Data records
....

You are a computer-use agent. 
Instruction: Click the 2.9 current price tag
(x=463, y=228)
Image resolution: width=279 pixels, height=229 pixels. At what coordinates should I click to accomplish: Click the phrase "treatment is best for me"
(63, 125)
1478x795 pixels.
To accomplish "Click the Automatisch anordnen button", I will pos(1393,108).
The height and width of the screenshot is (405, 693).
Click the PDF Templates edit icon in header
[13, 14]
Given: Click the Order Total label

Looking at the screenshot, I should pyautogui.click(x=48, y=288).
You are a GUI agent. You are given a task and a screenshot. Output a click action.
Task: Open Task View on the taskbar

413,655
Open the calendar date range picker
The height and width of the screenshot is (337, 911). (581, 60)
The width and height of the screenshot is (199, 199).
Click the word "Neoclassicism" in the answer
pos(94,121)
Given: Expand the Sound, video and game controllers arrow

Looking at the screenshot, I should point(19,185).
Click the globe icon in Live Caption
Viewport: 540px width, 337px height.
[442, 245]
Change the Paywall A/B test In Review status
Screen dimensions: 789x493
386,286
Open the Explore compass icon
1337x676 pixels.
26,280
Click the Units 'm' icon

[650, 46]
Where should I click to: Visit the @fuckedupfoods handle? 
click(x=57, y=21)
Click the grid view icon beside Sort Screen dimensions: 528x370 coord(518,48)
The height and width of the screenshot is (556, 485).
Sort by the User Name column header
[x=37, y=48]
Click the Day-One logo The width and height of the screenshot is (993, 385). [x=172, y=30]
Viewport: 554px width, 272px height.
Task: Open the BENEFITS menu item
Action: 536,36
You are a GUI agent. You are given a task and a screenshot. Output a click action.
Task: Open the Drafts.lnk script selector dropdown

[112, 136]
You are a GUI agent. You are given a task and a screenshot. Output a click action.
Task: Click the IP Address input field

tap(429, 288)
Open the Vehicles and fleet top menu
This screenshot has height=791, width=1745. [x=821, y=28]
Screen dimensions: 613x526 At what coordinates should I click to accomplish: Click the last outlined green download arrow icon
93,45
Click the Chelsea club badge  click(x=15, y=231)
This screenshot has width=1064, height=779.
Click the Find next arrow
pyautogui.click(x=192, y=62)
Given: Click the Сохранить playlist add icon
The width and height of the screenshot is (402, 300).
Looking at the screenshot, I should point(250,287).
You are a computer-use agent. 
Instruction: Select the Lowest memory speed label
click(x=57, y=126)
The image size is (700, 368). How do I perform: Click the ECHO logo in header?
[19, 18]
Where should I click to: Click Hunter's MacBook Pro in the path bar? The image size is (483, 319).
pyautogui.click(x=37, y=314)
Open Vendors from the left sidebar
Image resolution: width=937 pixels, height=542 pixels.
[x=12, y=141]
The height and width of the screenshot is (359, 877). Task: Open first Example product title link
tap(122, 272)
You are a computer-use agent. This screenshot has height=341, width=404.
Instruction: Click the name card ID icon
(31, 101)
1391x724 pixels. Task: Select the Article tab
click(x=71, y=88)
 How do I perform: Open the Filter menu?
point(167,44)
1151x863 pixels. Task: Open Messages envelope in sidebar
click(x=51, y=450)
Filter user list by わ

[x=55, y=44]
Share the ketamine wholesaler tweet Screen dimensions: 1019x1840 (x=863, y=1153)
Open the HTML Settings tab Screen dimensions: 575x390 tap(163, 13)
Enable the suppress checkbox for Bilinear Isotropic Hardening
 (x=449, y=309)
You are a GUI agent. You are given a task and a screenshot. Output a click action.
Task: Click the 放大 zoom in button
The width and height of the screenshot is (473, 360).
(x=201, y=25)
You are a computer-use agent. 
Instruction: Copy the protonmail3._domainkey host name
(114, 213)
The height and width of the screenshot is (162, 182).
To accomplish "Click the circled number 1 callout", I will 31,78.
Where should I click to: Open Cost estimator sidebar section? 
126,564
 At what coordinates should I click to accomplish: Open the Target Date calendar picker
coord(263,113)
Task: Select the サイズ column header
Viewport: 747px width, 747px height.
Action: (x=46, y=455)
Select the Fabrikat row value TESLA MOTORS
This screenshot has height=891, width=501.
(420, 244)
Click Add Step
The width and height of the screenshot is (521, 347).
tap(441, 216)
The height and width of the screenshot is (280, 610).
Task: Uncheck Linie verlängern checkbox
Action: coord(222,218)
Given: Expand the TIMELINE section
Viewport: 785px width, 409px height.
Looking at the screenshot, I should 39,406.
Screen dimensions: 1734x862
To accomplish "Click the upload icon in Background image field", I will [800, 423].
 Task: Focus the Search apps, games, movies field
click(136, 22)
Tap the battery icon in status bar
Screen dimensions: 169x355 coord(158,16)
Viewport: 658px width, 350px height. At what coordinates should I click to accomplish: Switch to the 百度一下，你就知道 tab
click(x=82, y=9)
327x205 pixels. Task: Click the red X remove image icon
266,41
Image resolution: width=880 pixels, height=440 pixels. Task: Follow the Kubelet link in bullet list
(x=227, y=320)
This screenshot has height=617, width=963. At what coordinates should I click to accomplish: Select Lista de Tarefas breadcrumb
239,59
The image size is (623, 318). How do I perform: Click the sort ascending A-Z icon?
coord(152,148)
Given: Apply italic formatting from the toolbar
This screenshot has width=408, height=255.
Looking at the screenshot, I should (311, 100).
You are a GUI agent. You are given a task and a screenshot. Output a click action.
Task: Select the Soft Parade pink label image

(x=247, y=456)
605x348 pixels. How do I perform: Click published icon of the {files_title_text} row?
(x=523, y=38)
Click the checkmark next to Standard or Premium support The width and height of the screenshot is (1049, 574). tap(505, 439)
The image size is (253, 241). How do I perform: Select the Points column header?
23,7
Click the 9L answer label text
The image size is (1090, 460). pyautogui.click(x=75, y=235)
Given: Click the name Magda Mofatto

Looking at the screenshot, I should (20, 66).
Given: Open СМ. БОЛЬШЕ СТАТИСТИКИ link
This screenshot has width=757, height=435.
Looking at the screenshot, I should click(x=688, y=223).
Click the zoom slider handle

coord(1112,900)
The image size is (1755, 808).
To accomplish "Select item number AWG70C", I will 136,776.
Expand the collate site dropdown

....

▶ _Brief_
Output, from the data above, the lines from the line with "Given: Click the Order Total label" to the line with "Change the Paywall A/B test In Review status" exactly as they stand, both ends included and nothing else.

▶ _Answer box_
Given: Click the Order Total label

Looking at the screenshot, I should pyautogui.click(x=48, y=288).
You are a GUI agent. You are given a task and a screenshot. Output a click action.
Task: Open Task View on the taskbar

413,655
Open the calendar date range picker
The height and width of the screenshot is (337, 911). (581, 60)
The width and height of the screenshot is (199, 199).
Click the word "Neoclassicism" in the answer
pos(94,121)
Given: Expand the Sound, video and game controllers arrow

Looking at the screenshot, I should point(19,185).
Click the globe icon in Live Caption
Viewport: 540px width, 337px height.
[442, 245]
Change the Paywall A/B test In Review status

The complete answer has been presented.